A section 106 is a legal agreement between an applicant seeking planning permission and the local authority.

It aims to improve infrastructure and mitigate the impact of a development on the community.

Following a Freedom of Information (FOI) request, the council provided details of the annual section 106 agreements signed and contributions received between 2008-09 and 2017-18.

But it says it did not produce a report for 2011-12 and that it ‘will not be possible’ to retrospectively produce one within the time limits for responding to an FOI.

Since 2008, the value of agreements signed and potential total income for the council totalled more than £30,671,400, but the payments received totalled in excess of £18,841,000.

A spokesman said: “This is because there have been a number of major schemes which have been granted planning permission but have yet to have either commenced, or reached the trigger point where payment is due.”

A huge chunk of the anticipated payments feature in the 2018 annual monitoring report, which covers April 2017 to March 2018.

Six section 106 agreements were signed and there were three ‘unilateral undertakings’, which provided a total future income of £8,996,542.

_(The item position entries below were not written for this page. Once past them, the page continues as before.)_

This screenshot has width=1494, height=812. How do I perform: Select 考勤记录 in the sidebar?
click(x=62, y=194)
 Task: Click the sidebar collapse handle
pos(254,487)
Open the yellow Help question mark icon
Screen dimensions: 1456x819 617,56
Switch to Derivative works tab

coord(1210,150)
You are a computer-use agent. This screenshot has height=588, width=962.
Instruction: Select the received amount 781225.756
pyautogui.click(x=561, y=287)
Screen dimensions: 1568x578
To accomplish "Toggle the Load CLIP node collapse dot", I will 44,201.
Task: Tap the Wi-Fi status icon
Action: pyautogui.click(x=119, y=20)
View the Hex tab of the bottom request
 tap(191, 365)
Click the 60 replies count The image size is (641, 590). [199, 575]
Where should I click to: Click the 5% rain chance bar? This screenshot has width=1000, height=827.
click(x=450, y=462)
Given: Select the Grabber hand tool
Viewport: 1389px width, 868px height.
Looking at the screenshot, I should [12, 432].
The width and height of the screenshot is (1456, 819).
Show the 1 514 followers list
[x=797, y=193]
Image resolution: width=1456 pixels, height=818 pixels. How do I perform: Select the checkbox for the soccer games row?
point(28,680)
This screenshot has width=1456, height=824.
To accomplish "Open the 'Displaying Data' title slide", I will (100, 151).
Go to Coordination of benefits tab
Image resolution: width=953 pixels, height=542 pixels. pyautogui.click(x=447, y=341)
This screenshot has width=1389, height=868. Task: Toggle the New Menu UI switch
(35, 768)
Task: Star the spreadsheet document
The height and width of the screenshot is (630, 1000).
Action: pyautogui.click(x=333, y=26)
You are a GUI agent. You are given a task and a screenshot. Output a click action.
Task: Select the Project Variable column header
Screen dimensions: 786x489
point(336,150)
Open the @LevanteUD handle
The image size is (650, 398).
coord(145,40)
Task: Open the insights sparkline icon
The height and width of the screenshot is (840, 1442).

It was primarily due to agreements for three key Homes England sites in the south of the borough – Pewterspear Green Road, Grappenhall Heys and Appleton Cross.

The council also confirmed it received £2,972,384 from previous agreements over this period.

Furthermore, it says it has not repaid any section 106 cash over the period due to it not being spent or allocated in time.

Town Hall chiefs also set out how they intend to hold developers to account to ensure payments are received.

“The council undertakes regular monitoring to ensure that payments are made in accordance with the requirements of the legal agreements,” added the spokesman.

“Over the period since 2008, there have not been any instances where required payments have not been made.

“Should prompt payment not be made then the council would undertake enforcement action to ensure the appropriate payment is fully secured.”